Time-lapse microscopy images showing transfected cells grown on 10 μm POSTS. Notice the fluorescent actin cytoskeleton (white arrow) attaching to a post (white circle drawn for clarity) (a); detaching from the post as it begins to migrate (b); and finally release from the post (c). Time scale is 15 minutes.

Figure 15

Time-lapse microscopy images depicting a cell (white arrow) at the interface between CHANNELS and SMOOTH. The cell spreads perpendicular to the channels (a, b), attaches to the ridge of a channel (c), and migrates into the channel while aligning its body along the channel axis (d–f). Time scale is 4 hours. Note: the circular shapes visible in the channels represent erythrocytes and other cells present in the bone marrow aspirate.

Figure 16

Graphs showing quantification of cell number/colony (a) and total cell number (b) from five fields of vision.
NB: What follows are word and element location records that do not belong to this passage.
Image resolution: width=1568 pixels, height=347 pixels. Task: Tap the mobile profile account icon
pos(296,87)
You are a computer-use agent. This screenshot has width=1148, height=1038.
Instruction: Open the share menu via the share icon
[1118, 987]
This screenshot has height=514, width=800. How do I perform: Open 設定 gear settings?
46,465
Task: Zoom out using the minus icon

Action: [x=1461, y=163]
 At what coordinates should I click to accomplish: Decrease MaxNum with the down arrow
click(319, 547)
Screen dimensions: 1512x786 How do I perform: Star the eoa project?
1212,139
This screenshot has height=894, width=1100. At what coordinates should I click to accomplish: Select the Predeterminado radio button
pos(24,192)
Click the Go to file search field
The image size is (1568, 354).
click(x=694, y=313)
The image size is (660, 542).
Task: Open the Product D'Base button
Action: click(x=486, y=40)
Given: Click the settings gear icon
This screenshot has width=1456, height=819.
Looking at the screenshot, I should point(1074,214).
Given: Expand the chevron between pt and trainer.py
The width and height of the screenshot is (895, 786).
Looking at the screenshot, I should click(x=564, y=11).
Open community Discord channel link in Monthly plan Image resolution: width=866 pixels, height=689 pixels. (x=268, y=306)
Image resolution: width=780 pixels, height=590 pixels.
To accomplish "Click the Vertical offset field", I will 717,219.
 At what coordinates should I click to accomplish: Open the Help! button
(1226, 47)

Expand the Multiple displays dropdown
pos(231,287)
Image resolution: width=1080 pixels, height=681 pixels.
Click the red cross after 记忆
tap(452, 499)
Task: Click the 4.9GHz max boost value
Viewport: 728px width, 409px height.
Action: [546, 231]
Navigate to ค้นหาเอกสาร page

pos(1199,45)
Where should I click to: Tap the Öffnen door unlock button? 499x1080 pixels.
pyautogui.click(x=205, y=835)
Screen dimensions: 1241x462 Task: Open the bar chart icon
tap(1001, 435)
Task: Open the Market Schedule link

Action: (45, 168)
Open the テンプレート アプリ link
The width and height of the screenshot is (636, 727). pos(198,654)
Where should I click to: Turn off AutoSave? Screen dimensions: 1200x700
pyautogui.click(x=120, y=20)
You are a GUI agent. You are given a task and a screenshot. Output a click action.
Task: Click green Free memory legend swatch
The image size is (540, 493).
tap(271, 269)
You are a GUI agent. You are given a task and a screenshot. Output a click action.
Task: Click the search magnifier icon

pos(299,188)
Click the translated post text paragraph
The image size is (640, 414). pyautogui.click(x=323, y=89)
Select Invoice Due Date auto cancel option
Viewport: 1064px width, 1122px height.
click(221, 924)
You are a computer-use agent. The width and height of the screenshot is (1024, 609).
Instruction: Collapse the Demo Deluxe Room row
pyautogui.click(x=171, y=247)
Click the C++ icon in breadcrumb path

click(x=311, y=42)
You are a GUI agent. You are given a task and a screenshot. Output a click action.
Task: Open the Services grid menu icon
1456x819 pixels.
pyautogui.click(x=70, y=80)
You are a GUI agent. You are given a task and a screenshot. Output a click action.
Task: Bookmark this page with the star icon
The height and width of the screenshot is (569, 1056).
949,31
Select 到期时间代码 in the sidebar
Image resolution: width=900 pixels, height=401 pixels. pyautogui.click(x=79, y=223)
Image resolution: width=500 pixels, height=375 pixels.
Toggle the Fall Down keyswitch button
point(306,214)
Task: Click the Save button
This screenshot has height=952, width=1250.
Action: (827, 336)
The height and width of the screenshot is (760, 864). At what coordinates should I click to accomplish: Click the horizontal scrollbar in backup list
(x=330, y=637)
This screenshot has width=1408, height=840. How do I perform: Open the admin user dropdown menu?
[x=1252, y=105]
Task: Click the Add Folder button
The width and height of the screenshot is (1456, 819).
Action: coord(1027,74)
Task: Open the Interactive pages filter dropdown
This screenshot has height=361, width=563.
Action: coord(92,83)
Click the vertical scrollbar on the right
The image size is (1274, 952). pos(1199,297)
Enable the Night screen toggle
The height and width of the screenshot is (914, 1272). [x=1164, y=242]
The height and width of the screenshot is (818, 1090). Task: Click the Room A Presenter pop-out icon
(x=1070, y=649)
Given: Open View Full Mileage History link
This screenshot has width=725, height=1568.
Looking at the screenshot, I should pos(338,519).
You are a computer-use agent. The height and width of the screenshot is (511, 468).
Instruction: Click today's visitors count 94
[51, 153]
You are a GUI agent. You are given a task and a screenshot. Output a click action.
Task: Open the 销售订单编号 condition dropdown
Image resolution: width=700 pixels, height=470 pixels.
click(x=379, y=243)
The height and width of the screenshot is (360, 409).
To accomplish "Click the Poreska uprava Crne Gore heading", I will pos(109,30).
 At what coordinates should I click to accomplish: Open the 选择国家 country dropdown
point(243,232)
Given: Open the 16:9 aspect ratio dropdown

Both graphs reveal a similar trend with POSTS exhibiting higher number of cells, with the highest number on 10 μm POSTS (* denotes statistical significance: p < 0.05).

Figure 17

Graphs showing quantification of cell density (cell number/colony area) (a) and colony aspect ratio (AR = MAXL/MINL) (b) on CHANNELS (*denotes statistical significance: p < 0.05).